* [Task goal] Could you pull out, word for word, the part of the material below that opens with the line containing "Image resolution: width=1614" and closes with the line containing "will (1467, 39)."?

* [Supplied data]
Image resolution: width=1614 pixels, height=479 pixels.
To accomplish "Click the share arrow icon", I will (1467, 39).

==

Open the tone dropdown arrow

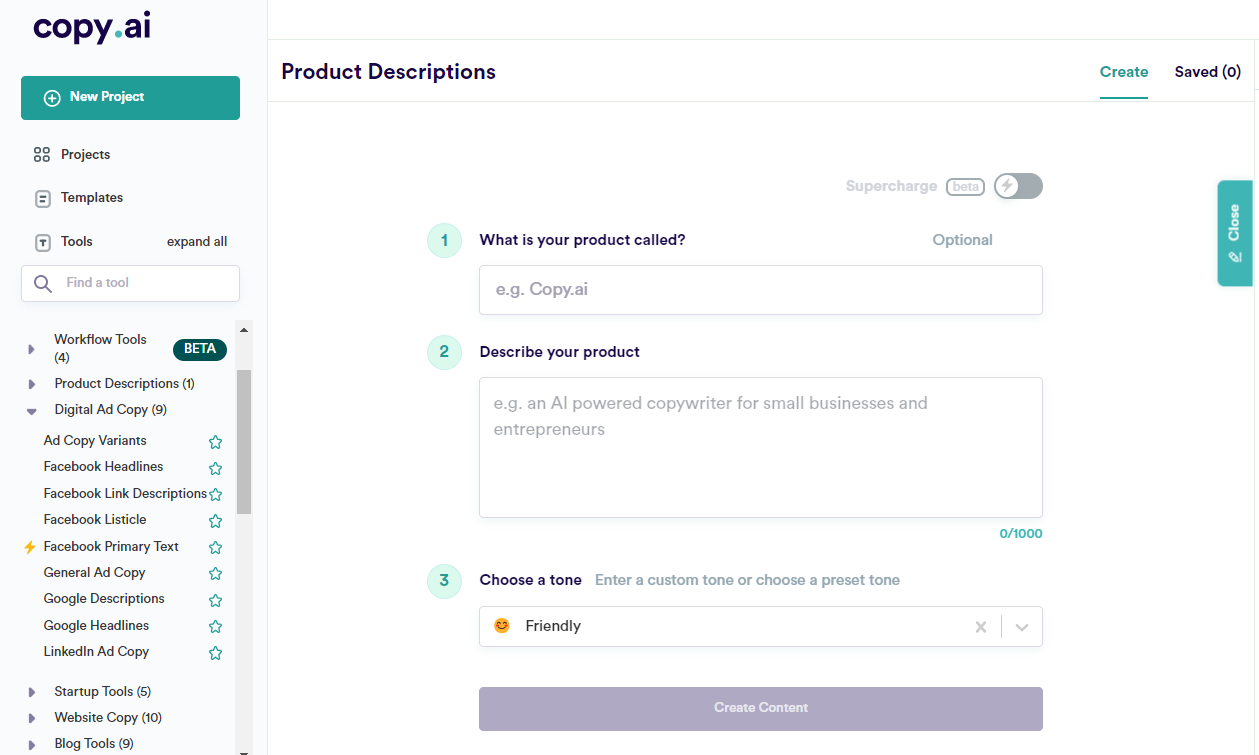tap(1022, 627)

--

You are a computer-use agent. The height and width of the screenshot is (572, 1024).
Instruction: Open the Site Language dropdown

* [Answer below]
Image resolution: width=1614 pixels, height=479 pixels.
To accomplish "Click the share arrow icon", I will (1467, 39).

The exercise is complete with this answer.